── MATERIALS PROVIDED

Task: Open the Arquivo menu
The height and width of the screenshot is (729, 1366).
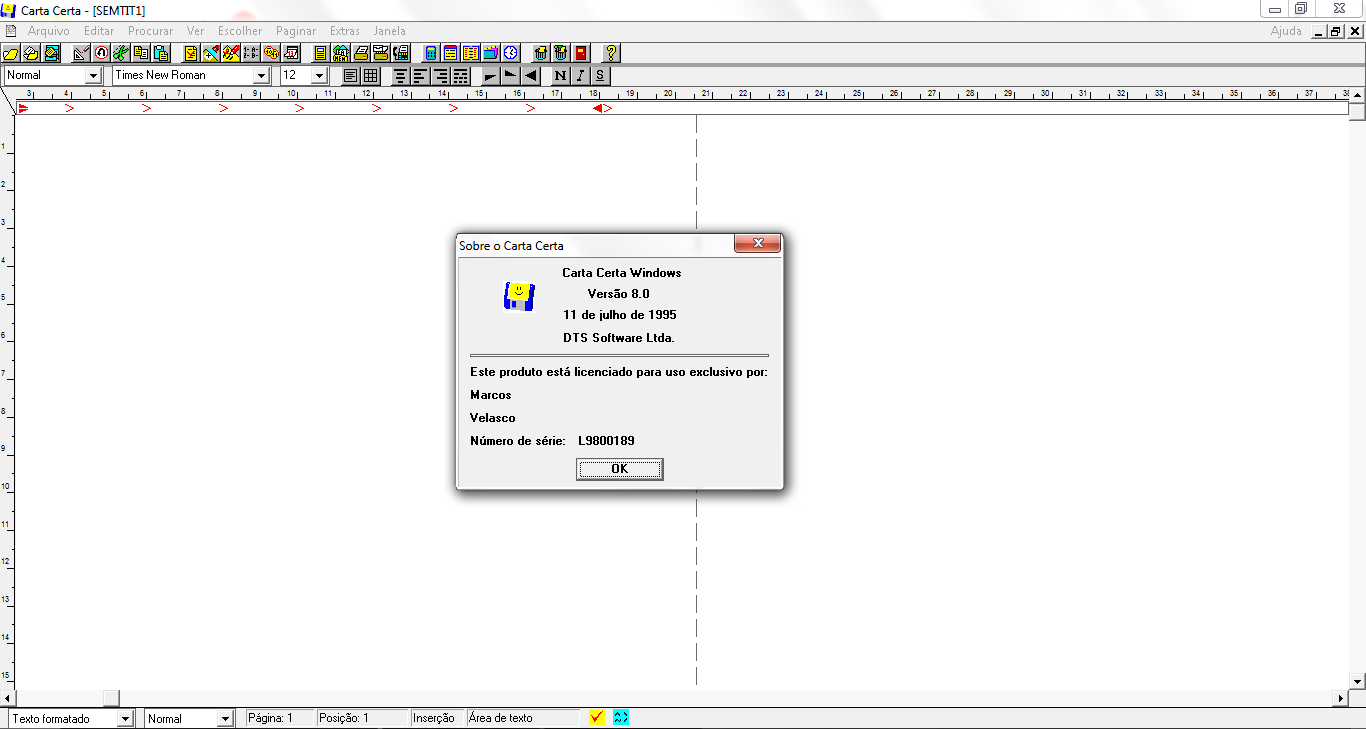Action: click(48, 31)
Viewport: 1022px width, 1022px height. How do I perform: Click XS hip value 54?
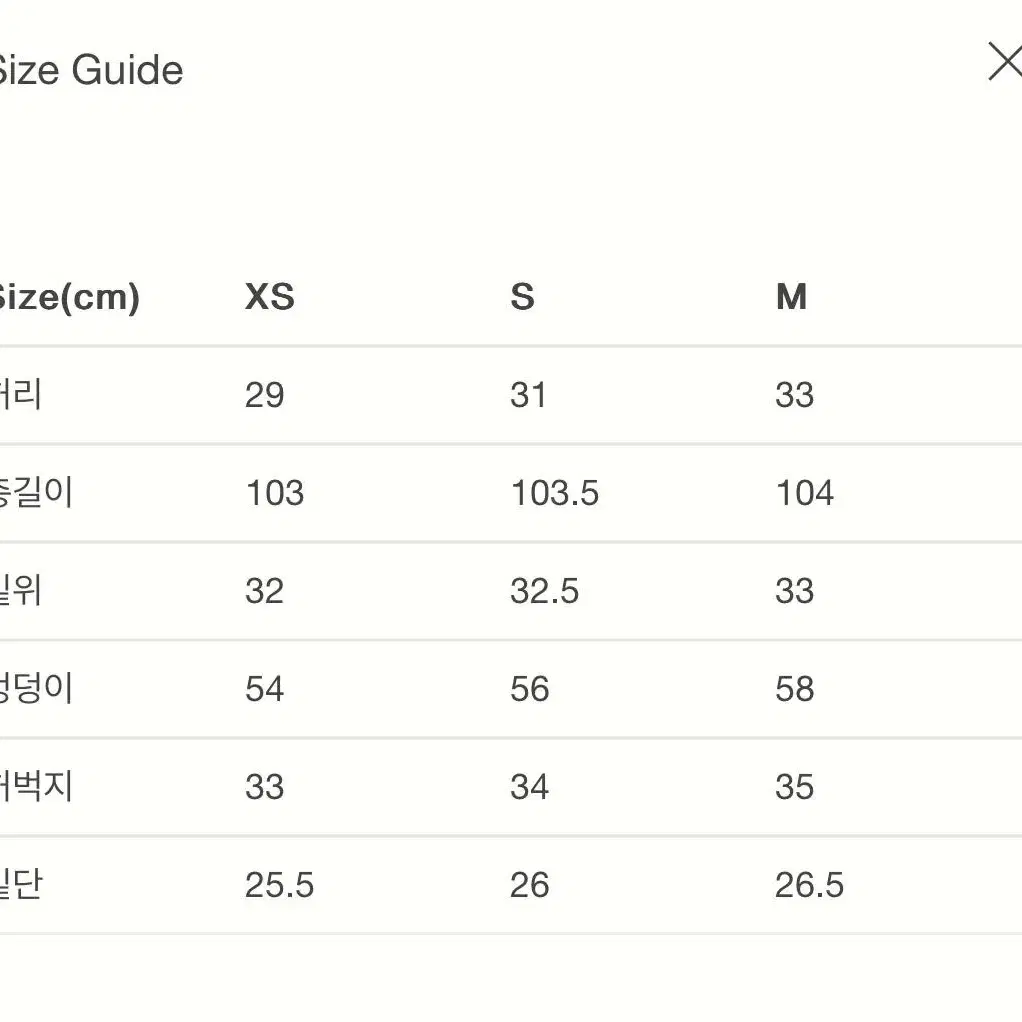[x=265, y=689]
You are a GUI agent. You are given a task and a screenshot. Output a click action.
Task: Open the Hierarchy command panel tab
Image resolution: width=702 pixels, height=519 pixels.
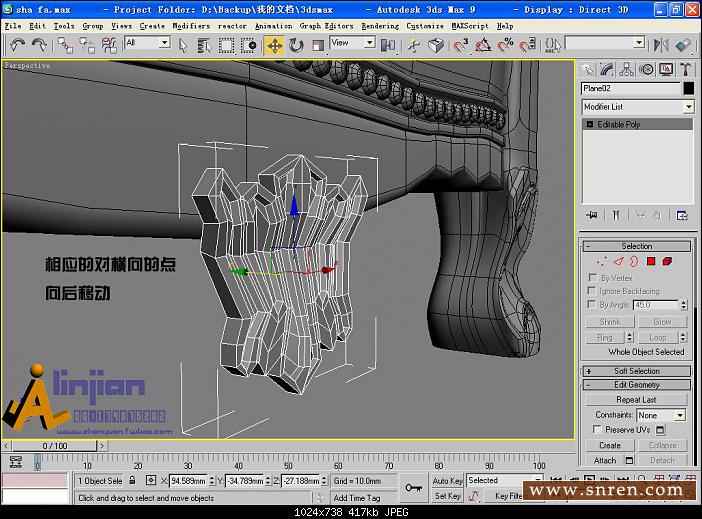click(627, 69)
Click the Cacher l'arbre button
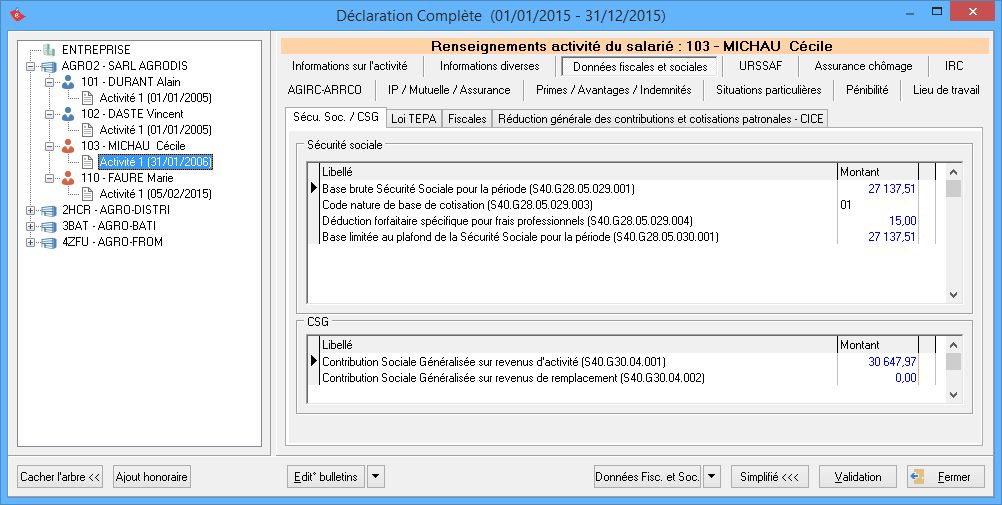This screenshot has width=1002, height=505. tap(61, 477)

────

_YOUR ASSIGNMENT_. Repeat every entry above word for word, and include no pictures.

_SOLUTION_.
Task: Open the Arquivo menu
The height and width of the screenshot is (729, 1366).
Action: click(48, 31)
Viewport: 1022px width, 1022px height. How do I perform: Click XS hip value 54?
[x=265, y=689]
You are a GUI agent. You are given a task and a screenshot. Output a click action.
Task: Open the Hierarchy command panel tab
Image resolution: width=702 pixels, height=519 pixels.
click(627, 69)
Click the Cacher l'arbre button
This screenshot has width=1002, height=505. tap(61, 477)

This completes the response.